Benedikt Höwedes: Natürlich einmal Fußballprofi zu werden und in den großen Stadien spielen zu dürfen. Als Neunjähriger durfte ich beim Länderspiel gegen Armenien als Einlaufkind einmarschieren. Da ist es klar, dass man irgendwann auch Nationalspieler werden will.

SPOX: Beides hat recht gut geklappt. Was sind heute Ihre Träume?

Höwedes: Sportlich will ich wie jeder andere Spieler so viele Titel wie möglich gewinnen: National und international, mit Schalke und der Nationalmannschaft. Ich will das Maximum rausholen. Ich will aber auch ein vernünftiger Spieler sein, der ein gutes Auftreten hat. Sprich: Ich will akribisch an mir arbeiten und immer besser werden und ein Vorbild sein für Kinder und Jugendliche.

SPOX: In der Nationalmannschaft ist der Platz rechts hinten vakant, es wird durch den Wechsel von Philipp Lahm nach links ein Rechtsverteidiger gesucht. Sie sind einer der Kandidaten. Wie sehen Sie Ihre Situation?

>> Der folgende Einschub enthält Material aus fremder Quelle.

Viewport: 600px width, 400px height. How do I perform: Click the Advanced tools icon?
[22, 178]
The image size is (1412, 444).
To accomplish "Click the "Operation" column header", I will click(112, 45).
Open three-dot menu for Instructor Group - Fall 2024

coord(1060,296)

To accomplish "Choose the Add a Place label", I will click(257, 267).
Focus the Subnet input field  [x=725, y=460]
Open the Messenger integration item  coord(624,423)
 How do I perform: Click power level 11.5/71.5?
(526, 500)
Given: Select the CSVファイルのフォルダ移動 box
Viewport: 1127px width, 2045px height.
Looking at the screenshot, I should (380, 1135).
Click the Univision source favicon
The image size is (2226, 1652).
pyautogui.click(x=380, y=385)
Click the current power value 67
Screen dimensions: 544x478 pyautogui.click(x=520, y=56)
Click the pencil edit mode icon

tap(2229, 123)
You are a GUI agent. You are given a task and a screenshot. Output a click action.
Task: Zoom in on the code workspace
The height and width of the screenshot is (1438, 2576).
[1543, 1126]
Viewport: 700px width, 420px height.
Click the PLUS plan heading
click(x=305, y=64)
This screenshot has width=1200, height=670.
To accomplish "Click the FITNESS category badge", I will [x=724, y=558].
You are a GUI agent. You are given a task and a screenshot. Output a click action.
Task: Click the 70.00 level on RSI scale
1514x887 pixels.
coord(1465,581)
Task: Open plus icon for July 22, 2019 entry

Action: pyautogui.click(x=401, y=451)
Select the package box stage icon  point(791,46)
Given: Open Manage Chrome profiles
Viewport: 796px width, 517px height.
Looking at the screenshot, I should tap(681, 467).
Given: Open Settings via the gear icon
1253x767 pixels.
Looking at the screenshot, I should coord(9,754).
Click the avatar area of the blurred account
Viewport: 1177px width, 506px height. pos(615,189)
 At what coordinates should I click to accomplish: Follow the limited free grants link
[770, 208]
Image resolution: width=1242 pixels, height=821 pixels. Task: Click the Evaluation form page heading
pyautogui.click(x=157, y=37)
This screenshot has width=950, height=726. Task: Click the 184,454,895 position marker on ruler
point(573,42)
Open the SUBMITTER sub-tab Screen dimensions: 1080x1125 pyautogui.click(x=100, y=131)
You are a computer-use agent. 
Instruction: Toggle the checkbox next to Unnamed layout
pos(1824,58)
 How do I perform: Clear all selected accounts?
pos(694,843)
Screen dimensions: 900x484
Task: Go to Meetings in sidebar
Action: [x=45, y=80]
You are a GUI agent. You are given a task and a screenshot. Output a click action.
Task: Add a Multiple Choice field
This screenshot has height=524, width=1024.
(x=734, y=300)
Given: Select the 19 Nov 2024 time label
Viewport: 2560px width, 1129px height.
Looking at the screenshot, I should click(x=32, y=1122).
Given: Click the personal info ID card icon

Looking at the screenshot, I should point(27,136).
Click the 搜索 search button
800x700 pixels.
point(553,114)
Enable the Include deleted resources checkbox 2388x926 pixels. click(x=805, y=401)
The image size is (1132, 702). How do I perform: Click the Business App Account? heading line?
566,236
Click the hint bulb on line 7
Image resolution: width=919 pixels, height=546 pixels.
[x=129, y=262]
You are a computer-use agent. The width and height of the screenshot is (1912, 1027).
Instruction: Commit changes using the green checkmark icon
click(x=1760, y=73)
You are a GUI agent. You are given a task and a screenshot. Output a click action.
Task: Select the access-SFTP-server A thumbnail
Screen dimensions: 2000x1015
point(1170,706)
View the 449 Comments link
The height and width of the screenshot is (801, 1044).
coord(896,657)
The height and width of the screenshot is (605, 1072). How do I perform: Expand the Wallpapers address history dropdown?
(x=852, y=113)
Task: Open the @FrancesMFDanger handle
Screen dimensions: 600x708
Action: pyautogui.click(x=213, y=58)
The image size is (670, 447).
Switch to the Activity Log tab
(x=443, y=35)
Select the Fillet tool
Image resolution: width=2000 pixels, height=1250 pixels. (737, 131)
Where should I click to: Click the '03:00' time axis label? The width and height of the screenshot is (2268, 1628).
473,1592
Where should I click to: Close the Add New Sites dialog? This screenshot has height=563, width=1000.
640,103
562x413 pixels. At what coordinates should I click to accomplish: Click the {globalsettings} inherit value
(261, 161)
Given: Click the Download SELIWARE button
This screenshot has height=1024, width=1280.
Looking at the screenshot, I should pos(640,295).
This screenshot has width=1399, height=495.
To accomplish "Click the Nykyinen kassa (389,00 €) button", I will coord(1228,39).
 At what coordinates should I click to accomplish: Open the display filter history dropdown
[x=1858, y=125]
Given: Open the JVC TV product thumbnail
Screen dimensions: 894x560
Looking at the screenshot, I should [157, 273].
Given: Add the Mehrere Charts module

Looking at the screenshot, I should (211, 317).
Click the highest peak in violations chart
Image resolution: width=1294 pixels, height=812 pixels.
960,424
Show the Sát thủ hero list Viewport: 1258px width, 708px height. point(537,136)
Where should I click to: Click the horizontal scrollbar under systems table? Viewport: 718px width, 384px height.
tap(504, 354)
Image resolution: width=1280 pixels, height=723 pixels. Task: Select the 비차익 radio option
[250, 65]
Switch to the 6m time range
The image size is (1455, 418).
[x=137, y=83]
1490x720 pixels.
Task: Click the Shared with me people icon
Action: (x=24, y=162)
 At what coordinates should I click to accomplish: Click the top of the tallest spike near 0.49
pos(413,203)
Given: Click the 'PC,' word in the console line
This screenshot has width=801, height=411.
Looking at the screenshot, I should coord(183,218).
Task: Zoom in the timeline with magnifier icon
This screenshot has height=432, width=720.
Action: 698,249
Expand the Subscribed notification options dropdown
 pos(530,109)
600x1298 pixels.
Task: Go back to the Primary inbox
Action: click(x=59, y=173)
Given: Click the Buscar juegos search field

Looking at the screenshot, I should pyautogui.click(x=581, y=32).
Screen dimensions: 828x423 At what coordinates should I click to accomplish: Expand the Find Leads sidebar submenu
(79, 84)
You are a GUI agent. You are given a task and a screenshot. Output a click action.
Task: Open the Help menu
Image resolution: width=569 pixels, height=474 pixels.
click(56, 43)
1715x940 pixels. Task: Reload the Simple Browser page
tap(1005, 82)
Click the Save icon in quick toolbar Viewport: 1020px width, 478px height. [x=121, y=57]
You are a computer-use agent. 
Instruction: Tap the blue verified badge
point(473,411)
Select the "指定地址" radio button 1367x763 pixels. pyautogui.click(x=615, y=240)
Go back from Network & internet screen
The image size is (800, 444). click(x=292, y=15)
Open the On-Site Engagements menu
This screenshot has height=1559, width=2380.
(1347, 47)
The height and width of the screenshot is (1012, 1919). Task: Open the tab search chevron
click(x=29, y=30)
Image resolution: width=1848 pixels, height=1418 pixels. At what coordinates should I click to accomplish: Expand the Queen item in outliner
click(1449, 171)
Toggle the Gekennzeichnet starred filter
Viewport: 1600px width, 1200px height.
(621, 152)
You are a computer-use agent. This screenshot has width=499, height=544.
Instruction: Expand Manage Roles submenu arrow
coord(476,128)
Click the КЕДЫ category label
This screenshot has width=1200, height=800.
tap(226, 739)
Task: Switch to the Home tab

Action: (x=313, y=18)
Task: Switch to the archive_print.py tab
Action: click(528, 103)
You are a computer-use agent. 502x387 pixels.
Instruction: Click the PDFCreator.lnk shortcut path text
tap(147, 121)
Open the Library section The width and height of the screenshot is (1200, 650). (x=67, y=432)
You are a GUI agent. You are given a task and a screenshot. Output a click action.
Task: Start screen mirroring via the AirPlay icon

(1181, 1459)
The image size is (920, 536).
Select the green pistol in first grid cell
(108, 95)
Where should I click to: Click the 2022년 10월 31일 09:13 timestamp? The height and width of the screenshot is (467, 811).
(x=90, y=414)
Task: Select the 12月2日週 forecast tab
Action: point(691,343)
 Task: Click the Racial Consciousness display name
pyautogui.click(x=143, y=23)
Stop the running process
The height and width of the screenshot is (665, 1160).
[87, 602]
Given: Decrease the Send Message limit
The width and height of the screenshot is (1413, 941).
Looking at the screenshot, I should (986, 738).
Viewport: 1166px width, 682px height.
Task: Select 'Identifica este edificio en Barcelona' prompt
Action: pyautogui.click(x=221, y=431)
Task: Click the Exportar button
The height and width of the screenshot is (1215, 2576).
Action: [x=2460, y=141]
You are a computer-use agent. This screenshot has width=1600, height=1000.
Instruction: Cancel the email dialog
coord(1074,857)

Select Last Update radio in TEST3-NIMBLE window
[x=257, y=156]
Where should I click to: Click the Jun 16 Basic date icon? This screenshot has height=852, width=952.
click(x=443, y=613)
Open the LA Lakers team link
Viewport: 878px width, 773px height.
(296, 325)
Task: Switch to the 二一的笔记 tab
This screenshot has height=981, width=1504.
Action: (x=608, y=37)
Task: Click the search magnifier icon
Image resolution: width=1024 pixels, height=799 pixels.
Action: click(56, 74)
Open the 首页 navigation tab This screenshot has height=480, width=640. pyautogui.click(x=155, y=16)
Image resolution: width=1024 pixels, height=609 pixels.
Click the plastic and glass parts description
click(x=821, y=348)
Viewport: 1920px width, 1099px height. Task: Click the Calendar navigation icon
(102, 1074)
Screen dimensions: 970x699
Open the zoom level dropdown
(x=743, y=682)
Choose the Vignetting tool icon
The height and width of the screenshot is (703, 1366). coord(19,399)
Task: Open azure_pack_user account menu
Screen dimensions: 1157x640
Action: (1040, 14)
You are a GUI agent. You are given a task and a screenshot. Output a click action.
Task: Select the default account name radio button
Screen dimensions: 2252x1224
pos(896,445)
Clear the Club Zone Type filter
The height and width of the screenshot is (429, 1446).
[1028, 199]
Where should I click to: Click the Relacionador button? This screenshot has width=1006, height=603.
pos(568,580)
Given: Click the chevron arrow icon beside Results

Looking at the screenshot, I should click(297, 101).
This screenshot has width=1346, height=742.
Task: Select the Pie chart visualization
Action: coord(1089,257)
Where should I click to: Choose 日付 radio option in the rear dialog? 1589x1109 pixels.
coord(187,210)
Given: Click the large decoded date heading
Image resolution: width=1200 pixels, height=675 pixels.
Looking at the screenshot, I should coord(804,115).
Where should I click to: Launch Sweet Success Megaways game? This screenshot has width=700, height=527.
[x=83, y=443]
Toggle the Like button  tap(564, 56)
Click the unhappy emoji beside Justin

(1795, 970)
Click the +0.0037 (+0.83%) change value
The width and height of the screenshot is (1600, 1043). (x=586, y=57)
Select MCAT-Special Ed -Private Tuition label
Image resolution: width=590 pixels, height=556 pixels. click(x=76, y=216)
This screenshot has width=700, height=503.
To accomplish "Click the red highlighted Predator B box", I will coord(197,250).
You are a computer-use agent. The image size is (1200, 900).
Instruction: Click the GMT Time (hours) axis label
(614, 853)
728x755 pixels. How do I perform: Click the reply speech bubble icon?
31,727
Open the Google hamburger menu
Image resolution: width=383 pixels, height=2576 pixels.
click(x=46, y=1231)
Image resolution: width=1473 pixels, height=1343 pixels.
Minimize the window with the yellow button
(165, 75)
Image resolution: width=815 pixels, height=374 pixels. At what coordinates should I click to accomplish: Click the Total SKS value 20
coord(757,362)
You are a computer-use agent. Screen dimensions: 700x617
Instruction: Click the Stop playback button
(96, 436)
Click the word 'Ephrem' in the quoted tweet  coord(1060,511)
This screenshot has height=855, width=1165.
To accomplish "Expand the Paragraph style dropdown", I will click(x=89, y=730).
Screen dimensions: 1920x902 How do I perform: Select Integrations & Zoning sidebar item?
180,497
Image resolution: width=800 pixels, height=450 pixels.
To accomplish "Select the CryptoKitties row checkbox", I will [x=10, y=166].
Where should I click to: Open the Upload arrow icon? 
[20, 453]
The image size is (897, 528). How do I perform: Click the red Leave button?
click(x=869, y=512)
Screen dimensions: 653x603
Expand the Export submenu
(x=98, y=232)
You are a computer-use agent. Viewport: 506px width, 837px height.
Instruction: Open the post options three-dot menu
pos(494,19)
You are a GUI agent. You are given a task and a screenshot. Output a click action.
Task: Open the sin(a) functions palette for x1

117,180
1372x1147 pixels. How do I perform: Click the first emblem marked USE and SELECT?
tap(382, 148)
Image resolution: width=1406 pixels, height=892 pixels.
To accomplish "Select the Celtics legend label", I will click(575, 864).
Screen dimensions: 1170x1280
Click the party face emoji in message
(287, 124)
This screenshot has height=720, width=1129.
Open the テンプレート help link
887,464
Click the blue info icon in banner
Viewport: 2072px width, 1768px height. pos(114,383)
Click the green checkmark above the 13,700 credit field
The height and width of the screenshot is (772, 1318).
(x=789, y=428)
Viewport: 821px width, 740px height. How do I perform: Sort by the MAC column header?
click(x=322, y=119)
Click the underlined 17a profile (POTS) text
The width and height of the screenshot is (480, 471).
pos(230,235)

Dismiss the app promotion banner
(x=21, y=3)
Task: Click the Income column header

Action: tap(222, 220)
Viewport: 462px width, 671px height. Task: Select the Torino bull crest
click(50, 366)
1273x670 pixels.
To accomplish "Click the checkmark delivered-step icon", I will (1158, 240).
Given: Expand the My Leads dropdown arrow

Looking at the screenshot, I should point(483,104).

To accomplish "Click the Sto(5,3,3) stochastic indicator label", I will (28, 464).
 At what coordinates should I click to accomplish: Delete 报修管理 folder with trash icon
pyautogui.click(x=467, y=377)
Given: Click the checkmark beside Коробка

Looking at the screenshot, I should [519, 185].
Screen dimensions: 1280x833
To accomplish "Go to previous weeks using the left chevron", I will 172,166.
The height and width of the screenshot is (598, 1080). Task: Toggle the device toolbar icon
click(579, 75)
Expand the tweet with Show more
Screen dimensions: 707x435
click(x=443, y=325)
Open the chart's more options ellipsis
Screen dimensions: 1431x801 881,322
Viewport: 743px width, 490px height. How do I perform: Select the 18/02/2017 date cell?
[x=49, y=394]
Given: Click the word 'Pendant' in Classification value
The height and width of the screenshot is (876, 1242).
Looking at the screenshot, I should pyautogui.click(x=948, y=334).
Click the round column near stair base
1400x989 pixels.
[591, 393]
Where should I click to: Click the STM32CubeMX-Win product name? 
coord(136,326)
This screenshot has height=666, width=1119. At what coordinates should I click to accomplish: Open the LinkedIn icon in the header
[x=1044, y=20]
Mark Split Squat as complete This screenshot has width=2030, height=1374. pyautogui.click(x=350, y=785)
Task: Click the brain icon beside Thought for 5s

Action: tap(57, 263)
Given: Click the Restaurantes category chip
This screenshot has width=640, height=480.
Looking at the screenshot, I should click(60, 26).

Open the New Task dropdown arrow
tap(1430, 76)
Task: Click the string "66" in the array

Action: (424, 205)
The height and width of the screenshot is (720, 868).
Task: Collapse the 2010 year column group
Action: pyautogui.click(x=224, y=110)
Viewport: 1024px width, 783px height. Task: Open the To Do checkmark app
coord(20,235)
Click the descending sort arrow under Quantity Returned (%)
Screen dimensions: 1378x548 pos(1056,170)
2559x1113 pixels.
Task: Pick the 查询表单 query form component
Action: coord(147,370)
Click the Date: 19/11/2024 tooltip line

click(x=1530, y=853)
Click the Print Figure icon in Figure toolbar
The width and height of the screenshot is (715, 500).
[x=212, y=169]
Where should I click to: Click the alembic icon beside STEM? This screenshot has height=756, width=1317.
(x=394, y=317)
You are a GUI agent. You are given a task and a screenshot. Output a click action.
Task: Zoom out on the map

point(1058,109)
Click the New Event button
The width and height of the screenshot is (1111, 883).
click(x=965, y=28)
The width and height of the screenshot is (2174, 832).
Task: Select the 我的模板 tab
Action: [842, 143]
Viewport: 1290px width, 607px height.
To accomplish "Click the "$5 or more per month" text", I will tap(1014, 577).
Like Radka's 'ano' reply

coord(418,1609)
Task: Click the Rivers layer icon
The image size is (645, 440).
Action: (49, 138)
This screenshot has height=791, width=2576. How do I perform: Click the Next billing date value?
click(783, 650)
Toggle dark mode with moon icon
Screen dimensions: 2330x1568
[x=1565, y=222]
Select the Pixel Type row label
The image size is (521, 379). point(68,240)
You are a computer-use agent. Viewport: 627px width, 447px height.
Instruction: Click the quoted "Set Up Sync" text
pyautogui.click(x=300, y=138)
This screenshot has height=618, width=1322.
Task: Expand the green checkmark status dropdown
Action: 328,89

Höwedes: In den letzten Länderspielen durfte ich auf der Position ran und ich denke, dass ich meine Sache ganz ordentlich gemacht habe. Ich wäre froh, wenn ich einer der ersten Kandidaten bleiben könnte und würde - obwohl ich im Verein in der Innenverteidigung spiele - dort natürlich sehr gerne auflaufen.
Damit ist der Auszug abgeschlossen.